The Georgia Senate race between Democratic incumbent Sen. Raphael Warnockand Republican challenger and former football player Herschel Walker has shown polling swing both ways throughout the race. Warnock has gained recently following the latest round of controversies involving Walker paying for women’s abortions despite having expressed support for a nationwide ban on abortions.
In the first debate on Oct. 14, Walker indicated that he supports the Georgia six-week bill that has some exceptions for abortion such as rape or incest. He did not appear for the second debate which took place on Oct. 16.
In the Pennsylvania Senate race, in which both parties are eying heavily to gain the majority, Democratic candidate, Lt. Gov. John Fetterman, and Republican candidate and TV personality, Dr. Mehmet Oz, had their first debate on Oct. 25. Fetterman, who suffered a stroke back in May, used the debate to address concerns of him being able to fulfill the job and take care of his health.
“I had a stroke. He’s never let me forget that. And I might miss some words during this debate, mush two words together, but it knocked me down, but I’m going to keep coming back up,” Fetterman said.
At some points, Fetterman jumbled words, and the debate featured closed captioning to accommodate any issues with understanding Fetterman’s speech.
As with other debates, abortion had been the main topic. A comment on abortion by Oz during the debate drew a lot of attention.
“I want women, doctors, local political leaders—letting the democracy that’s always allowed our nation to thrive—to put the best ideas forward so states can decide for themselves,” Oz said.
“If you believe that the choice of your reproductive freedom belongs with Dr. Oz, then you have a choice…If you believe that the choice for abortion belongs between you and your doctor, that’s what I fight for,” Fetterman responded.
The Oct. 18 debate for the Florida Senate race between incumbent Republican Sen. Marco Rubio and Democratic Rep. Val Demings saw the issues of abortion, gun reform and the economy debated. One of many moments that went viral for Rep. Demings was her response to Rubio on abortion.
“As a police detective who investigated cases of rape and incest, no Senator, I don’t think it‘s okay for a 10-year-old girl to be raped and carry the seed of her rapist. No, I don’t think it is okay for you to make decisions for women and girls. As a senator? I think those decisions are made between the woman, her family, her doctor and her faith,” Demings said.
Democrats believe maintaining Warnock’s Senate seat and picking up at least two such as Fetterman and Demings would be crucial to their ability to pass major legislation that Democratic voters support. President Biden announced that if Democrats win in the midterms by picking up Senate seats and maintaining the House, he would have the votes to be able to pass a federal law codifying access to abortion.
Other races that have been closely watched that could swing the fate of the Senate to either party include the Ohio race between incumbent Republican Sen. J.D. Vance and Democratic challenger Rep. Tim Ryan, Wisconsin between incumbent Republican Sen. Ron Johnson and Democratic challenger Mandela Barnes and Nevada with incumbent Democratic Sen. Catherine Cortez Mastro and Republican challenger Adam Laxalt.
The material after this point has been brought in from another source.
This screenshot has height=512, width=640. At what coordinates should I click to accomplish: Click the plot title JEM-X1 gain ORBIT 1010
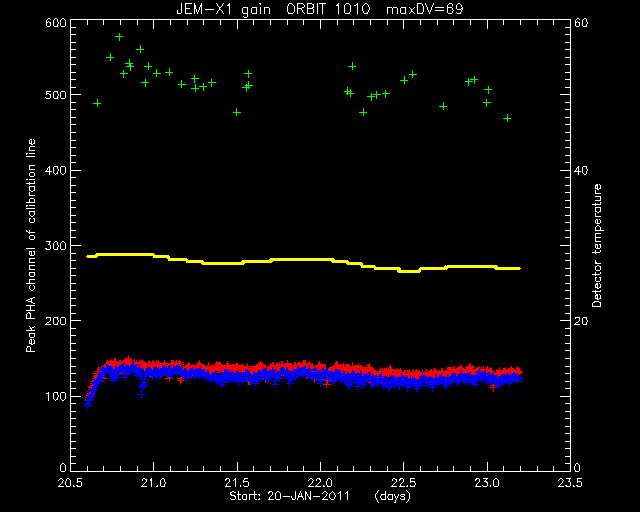pyautogui.click(x=273, y=9)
According to FiveThirtyEight’s midterm forecasting, the Democrats have a slightly better chance of maintaining control of the Senate while Republicans are expected to win the majority in the House. In the House of Representatives, Democrats already have a very narrow lead of 220 to 212 and because of factors like redistricting, which has given a strong edge to Republicans, they are expected to win many seats in House races.
Voters can visit Vote.gov to register and find out all information about how to vote in their states, deadlines for absentee ballots, polling locations and more.